§ **WHAT YOU HAVE TO DO**
For the records below, output each line exactly as it appears, from the first through the line with "Task: Open the Collections icon in toolbar".

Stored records
*****
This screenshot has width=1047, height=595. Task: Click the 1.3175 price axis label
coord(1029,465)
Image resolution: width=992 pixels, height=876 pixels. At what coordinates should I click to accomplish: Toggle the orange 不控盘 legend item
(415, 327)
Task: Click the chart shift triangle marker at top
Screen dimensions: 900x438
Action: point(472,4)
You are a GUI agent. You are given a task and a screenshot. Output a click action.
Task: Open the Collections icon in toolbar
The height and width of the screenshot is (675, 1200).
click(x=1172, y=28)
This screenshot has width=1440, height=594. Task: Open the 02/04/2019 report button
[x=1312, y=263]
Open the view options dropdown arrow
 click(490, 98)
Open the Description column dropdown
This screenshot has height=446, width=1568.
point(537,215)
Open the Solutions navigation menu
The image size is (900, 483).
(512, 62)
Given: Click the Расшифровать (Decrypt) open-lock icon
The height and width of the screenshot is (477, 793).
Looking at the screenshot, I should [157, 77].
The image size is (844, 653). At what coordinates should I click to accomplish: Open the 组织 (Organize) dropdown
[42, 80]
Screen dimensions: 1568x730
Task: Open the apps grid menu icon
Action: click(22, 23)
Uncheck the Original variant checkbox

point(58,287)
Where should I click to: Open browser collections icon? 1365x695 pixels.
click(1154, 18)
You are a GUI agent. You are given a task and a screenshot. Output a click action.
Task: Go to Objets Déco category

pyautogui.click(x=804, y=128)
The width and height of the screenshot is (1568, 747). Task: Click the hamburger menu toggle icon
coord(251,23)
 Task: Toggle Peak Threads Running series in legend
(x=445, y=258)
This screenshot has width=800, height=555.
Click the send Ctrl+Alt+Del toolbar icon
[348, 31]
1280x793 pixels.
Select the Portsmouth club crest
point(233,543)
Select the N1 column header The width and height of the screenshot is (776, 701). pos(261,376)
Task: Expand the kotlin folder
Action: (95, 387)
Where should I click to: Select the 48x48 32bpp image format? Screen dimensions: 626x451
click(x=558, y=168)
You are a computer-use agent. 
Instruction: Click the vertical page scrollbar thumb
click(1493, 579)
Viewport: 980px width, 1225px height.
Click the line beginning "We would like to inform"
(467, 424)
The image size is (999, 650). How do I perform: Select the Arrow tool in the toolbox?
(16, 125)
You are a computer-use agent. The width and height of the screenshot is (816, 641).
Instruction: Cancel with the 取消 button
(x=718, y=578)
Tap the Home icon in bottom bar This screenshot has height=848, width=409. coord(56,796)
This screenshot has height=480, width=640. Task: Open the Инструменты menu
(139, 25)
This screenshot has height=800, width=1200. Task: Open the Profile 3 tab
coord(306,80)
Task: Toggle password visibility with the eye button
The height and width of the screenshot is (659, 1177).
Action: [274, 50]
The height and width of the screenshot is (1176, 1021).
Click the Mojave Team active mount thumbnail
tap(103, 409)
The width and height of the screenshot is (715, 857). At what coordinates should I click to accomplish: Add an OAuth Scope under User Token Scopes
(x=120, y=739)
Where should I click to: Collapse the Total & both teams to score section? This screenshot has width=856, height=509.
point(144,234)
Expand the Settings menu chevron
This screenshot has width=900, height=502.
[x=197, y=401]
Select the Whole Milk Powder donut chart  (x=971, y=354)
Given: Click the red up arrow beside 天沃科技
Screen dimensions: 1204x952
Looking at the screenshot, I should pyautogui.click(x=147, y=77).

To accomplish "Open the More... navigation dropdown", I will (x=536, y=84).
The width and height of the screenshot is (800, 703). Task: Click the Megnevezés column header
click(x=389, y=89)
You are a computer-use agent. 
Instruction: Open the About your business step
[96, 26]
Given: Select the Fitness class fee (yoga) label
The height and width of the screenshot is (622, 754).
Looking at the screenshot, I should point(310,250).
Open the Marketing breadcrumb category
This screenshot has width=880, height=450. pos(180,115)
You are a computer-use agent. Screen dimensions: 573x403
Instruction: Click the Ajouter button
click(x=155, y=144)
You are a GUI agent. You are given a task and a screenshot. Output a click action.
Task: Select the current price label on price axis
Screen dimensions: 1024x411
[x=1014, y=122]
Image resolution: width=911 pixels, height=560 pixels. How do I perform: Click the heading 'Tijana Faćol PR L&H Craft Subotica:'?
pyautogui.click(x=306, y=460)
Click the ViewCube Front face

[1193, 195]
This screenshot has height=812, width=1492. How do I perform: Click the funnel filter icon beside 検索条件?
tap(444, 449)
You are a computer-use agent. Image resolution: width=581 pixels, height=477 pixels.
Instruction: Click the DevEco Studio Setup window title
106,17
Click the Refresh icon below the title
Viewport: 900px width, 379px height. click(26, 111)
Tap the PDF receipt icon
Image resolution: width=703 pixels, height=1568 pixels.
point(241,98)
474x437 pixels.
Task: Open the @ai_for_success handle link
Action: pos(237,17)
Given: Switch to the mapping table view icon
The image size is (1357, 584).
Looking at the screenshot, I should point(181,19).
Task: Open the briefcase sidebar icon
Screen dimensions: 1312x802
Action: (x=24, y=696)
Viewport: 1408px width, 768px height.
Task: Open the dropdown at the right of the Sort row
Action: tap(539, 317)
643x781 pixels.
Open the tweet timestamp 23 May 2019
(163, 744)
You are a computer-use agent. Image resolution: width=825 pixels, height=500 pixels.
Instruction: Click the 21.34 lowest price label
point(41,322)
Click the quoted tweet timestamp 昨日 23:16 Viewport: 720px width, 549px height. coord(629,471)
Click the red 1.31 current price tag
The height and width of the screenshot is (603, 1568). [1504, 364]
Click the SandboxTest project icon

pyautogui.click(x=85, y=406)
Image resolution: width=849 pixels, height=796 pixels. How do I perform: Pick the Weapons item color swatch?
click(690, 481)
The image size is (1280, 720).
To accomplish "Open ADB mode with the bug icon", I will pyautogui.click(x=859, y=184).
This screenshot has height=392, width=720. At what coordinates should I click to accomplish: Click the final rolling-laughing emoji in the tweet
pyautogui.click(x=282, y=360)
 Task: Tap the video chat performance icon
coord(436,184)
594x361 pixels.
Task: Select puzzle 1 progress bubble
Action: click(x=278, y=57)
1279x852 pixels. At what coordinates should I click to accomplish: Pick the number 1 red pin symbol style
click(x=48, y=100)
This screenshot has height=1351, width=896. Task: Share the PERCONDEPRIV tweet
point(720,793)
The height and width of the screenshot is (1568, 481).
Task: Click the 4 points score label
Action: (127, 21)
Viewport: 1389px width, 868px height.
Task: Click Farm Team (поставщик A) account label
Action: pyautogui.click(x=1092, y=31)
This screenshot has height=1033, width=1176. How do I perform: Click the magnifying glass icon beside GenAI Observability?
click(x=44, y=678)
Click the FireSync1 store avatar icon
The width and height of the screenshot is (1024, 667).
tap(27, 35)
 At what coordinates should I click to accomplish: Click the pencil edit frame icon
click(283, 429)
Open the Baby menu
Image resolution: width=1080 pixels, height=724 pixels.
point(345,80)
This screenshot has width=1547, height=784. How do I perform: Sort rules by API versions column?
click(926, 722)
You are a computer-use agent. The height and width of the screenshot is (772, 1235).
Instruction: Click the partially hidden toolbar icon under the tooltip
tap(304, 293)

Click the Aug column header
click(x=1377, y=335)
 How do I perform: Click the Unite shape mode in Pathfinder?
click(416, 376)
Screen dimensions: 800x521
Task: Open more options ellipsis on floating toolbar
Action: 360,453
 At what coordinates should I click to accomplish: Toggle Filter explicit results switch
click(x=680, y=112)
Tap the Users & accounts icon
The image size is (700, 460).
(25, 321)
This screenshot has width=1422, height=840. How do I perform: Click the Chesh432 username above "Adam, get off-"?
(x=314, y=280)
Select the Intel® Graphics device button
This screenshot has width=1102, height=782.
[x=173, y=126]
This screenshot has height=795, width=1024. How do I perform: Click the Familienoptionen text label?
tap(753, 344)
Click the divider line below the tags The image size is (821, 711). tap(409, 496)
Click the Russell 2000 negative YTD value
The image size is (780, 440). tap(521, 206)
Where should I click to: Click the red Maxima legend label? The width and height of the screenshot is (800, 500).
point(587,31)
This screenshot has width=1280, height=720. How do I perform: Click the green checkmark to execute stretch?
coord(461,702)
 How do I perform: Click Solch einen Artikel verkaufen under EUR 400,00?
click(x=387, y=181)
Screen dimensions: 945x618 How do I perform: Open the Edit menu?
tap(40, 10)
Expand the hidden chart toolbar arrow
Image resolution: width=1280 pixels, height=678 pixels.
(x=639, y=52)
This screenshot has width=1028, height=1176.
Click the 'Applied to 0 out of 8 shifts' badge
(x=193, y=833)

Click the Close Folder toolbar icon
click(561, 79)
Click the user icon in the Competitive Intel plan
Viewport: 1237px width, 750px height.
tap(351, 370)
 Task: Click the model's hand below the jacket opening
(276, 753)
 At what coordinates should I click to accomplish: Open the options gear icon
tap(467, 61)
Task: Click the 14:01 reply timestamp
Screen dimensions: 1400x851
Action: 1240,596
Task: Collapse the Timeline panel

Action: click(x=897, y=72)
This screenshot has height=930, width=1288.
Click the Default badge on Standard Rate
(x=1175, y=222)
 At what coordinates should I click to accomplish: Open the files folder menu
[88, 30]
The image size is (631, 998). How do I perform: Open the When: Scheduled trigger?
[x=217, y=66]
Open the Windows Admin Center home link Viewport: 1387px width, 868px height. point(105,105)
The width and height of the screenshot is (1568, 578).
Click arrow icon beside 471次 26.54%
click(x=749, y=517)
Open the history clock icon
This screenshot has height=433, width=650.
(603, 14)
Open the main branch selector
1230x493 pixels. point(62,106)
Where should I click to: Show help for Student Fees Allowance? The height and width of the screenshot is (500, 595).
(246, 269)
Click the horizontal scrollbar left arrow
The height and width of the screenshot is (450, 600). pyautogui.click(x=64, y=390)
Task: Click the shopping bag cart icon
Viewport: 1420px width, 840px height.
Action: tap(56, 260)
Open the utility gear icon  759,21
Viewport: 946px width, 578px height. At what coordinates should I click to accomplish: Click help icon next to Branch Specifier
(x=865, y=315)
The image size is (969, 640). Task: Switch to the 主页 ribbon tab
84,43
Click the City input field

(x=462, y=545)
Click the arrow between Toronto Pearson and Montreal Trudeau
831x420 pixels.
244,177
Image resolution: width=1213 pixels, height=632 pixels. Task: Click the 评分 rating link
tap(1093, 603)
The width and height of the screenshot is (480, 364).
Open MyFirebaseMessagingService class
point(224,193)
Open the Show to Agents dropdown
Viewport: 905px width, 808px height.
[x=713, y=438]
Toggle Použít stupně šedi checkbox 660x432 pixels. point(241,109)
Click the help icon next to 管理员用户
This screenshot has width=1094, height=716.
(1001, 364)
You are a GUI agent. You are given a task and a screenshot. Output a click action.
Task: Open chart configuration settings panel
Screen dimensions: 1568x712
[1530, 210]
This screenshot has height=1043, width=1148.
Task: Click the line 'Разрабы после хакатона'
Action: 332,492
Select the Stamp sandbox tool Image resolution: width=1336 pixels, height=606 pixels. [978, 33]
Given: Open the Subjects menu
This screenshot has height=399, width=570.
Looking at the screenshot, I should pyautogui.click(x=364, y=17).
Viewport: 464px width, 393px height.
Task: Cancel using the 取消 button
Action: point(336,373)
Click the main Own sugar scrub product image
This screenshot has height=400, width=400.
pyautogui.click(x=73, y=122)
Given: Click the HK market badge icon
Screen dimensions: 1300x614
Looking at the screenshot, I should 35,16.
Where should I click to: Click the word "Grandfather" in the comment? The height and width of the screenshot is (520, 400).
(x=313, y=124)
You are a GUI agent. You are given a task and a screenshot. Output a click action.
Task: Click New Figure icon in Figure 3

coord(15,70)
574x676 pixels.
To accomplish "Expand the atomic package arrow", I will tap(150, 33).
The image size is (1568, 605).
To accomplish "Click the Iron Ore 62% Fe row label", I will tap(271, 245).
*****
§ **REPLY**
This screenshot has width=1047, height=595. Task: Click the 1.3175 price axis label
coord(1029,465)
Image resolution: width=992 pixels, height=876 pixels. At what coordinates should I click to accomplish: Toggle the orange 不控盘 legend item
(415, 327)
Task: Click the chart shift triangle marker at top
Screen dimensions: 900x438
Action: point(472,4)
You are a GUI agent. You are given a task and a screenshot. Output a click action.
Task: Open the Collections icon in toolbar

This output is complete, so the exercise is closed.